Deutsche Kunst in Bild und Lied
Was in Liedern und in Bildern,
Tönen oder Farben lebt,
Was zu schaffen und zu schildern
Sich des Künstlers Geist bestrebt,
Alles Schöne wird gefallen,
Das die Sinne leicht besticht;
Doch im Herzen widerhallen
Kann nur, was zum Herzen spricht.
Eh’ die Sonne voll erglühte,
Duften auch die Blumen nicht;
Schönheit ist des Lebens Blüthe,
Wachgeküßt vom Himmelslicht;
Aber kalt sind ihre Triebe,
Und der süße Zauber fehlt,
Bis der warme Hauch der Liebe
Sie mit süßem Duft beseelt.
Rastlos nach der Schönheit ringen
Soll, wer sich der Kunst ergiebt,
Den nur lohnet das Gelingen,
Der aus ganzer Seele liebt’;
Flücht’gen Beifall zu erraffen,
Mühe sich der nied’re Geist,
Mit dem Herzen muß er schaffen,
Wer ein wahrer Künstler heißt.
Preis und Ehre dir vor Allen,
Die von Lieb’ und Schönheit glüht,
Ueberall mußt du gefallen
Jedem innigen Gemüth’,
Die das Herrlichste vollendet,
Stets die falschen Wege mied
Und zum Herzen sich gewendet:
Deutsche Kunst in Bild und Lied!
Schlicht, wie deiner Fluren Zierde,
Treu, wie deines Volkes Sinn,
Giebst du, sonder Ruhmbegierde,
Rein und wahr dein Bestes hin,
Und es spricht aus deinem Streben
Um der warmen Herzen Gunst:
„Kunst ist Lieb’ um Schönes weben,
Lieb’ des Herzens schönste Kunst.“
- ↑ Wir entnehmen dieses reizende Gedicht dem soeben erschienenen dreizehnten Jahrgang des Bach’schen Prachtwerkes: „Die deutsche Kunst in Bild und Lied“. Die Einrichtung und Ausstattung ist die bekannte; der stattliche Band enthält die Beiträge von vierundzwanzig bildenden Künstlern, einundsechszig Dichtern und vier Componisten.

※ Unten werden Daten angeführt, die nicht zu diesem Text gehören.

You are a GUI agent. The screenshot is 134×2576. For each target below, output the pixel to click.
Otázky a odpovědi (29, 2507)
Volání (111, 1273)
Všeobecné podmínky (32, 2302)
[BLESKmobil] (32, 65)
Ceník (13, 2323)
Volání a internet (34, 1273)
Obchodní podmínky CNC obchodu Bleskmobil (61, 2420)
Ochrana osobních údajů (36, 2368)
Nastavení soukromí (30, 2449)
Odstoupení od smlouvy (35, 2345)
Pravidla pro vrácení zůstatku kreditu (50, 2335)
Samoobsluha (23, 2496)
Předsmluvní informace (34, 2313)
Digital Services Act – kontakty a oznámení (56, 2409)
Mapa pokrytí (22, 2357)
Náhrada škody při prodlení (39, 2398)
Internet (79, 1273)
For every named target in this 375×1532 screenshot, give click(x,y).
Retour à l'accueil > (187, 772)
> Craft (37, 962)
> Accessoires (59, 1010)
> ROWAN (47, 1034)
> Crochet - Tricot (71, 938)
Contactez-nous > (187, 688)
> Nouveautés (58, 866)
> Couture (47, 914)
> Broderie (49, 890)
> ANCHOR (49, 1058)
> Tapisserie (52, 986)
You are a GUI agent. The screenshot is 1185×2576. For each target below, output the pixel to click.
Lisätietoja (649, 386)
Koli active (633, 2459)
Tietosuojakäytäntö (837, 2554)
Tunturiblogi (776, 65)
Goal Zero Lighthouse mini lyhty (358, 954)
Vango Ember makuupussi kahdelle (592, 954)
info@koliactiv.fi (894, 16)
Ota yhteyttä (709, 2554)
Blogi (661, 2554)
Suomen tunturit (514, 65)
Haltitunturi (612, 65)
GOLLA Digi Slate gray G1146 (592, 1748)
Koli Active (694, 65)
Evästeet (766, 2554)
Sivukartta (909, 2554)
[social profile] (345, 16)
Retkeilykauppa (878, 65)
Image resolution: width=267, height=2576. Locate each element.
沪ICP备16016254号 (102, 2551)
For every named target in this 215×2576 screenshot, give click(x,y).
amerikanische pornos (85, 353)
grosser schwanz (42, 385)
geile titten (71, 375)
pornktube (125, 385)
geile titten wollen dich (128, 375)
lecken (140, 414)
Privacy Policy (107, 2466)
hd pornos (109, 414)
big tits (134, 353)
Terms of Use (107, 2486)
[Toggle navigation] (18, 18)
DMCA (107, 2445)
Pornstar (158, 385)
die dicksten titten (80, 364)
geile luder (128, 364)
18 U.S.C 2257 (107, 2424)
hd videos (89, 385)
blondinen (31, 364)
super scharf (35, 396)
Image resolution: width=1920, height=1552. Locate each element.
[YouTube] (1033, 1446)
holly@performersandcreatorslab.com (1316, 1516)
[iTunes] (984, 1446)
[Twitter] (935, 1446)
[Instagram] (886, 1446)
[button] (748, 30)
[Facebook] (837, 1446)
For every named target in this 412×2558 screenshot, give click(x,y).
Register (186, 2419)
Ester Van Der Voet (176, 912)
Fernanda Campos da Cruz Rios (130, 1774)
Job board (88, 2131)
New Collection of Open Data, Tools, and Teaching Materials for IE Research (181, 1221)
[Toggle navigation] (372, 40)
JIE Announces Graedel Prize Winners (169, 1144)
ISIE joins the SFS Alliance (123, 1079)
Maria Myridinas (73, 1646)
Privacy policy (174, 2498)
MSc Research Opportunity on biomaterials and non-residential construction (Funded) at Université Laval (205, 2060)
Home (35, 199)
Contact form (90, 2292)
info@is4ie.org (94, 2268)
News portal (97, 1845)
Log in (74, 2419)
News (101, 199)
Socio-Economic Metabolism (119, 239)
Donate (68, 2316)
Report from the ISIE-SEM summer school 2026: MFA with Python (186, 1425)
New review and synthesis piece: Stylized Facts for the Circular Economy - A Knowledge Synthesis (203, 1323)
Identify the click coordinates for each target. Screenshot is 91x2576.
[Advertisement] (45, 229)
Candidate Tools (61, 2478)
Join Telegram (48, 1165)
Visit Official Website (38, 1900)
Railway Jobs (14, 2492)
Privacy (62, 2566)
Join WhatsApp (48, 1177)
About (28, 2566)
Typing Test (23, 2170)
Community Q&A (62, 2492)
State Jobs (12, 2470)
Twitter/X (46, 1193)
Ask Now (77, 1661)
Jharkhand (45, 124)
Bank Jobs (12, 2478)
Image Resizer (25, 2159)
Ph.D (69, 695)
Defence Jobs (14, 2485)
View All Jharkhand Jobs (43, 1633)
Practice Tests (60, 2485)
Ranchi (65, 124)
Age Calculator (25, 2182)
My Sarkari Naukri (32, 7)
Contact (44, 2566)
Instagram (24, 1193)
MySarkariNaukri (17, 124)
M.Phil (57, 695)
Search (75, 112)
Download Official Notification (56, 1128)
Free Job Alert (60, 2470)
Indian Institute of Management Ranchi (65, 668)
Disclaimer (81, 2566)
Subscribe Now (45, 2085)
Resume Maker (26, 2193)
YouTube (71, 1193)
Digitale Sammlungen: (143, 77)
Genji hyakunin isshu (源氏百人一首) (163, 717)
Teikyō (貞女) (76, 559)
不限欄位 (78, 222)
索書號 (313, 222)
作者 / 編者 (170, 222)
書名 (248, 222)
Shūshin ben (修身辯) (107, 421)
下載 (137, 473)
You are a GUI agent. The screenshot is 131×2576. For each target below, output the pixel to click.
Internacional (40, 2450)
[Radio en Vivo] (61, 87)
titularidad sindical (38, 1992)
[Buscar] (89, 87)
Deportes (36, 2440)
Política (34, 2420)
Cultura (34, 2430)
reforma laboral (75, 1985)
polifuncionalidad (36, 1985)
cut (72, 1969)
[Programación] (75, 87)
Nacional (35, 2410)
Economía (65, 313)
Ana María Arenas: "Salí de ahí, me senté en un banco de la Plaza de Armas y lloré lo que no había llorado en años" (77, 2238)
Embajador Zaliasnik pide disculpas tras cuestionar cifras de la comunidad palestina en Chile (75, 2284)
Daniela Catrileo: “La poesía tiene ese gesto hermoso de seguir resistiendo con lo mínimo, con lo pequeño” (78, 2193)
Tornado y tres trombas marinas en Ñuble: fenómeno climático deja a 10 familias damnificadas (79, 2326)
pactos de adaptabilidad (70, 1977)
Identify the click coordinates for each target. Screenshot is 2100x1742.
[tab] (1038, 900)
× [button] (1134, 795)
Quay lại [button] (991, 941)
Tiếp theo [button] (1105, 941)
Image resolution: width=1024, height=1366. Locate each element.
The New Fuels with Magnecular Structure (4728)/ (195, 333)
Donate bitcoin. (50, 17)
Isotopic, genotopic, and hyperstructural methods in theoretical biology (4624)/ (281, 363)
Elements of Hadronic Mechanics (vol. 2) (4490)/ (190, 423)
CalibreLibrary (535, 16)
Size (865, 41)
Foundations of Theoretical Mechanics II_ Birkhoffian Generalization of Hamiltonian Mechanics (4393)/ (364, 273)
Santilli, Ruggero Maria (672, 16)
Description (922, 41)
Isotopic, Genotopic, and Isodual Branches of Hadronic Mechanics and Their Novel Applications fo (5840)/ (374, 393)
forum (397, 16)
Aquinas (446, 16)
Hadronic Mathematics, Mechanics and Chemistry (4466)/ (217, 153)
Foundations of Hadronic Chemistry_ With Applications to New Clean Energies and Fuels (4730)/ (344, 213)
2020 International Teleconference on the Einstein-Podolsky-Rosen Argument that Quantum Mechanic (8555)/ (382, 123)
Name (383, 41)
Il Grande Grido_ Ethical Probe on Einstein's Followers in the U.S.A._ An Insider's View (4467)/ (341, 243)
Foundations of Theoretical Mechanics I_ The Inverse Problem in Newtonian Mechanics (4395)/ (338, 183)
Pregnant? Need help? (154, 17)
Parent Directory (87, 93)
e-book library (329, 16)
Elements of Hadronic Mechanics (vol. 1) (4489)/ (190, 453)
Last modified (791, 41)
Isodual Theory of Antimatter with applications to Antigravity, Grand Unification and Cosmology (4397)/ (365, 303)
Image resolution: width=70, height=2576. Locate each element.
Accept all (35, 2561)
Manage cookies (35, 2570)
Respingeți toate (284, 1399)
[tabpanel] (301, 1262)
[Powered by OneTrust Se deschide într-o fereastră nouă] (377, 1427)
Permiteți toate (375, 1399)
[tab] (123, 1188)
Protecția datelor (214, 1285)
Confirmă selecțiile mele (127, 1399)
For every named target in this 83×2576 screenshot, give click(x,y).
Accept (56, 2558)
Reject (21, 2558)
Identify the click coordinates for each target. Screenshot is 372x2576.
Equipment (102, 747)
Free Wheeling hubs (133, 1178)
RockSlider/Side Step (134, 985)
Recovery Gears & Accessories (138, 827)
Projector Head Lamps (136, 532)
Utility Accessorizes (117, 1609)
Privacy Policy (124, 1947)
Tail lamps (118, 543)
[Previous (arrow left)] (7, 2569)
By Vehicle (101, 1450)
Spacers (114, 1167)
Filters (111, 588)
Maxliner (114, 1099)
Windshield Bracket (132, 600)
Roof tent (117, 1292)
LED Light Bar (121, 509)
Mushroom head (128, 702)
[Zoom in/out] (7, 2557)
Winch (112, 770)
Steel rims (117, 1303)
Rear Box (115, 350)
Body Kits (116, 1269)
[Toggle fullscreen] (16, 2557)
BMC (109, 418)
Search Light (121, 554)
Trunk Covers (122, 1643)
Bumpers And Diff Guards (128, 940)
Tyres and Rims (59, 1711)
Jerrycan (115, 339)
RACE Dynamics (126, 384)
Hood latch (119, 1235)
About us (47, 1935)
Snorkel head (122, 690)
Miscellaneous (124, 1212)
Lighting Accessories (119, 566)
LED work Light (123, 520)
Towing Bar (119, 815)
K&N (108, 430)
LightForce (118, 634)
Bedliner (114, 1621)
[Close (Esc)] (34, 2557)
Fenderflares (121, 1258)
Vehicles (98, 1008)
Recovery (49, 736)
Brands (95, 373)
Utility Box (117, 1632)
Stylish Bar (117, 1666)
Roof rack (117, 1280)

Wenn die Gaben der bildenden Kunst nicht durchweg jedem Geschmacke entsprechen, so hat das kritische Auge des Herausgebers, Albert Traeger’s, für den poetischen Theil eine um so strengere Wahl getroffen; namentlich freut man sich, vielen jungen Dichtern zu begegnen, deren Leistungen auch der deutschen Lyrik eine reiche Zukunft verheißen. Das Schwächste findet sich wieder unter den die Bilder begleitenden Versen, und es ist dies die natürliche Folge der Anordnung, daß nicht der Maler ein Gedicht illustrirt, sondern der Dichter ein Bild besingen soll, – und doch giebt’s in der Welt gar viele Dinge, auf die sich mit dem besten Willen kein Vers machen läßt. Das Gelungenste liefert A. Traeger selbst in seiner poetischen Einleitung der Sammlung, einem so gesunden, warmen und kernigen Gedichte, daß man sich frisch und froh an ihm liest. – Bei dieser Gelegenheit wollen wir noch erwähnen, daß von Albert Traeger’s Gedichten abermals eine neue und vermehrte, die achte Auflage erschienen ist. Die Redaction.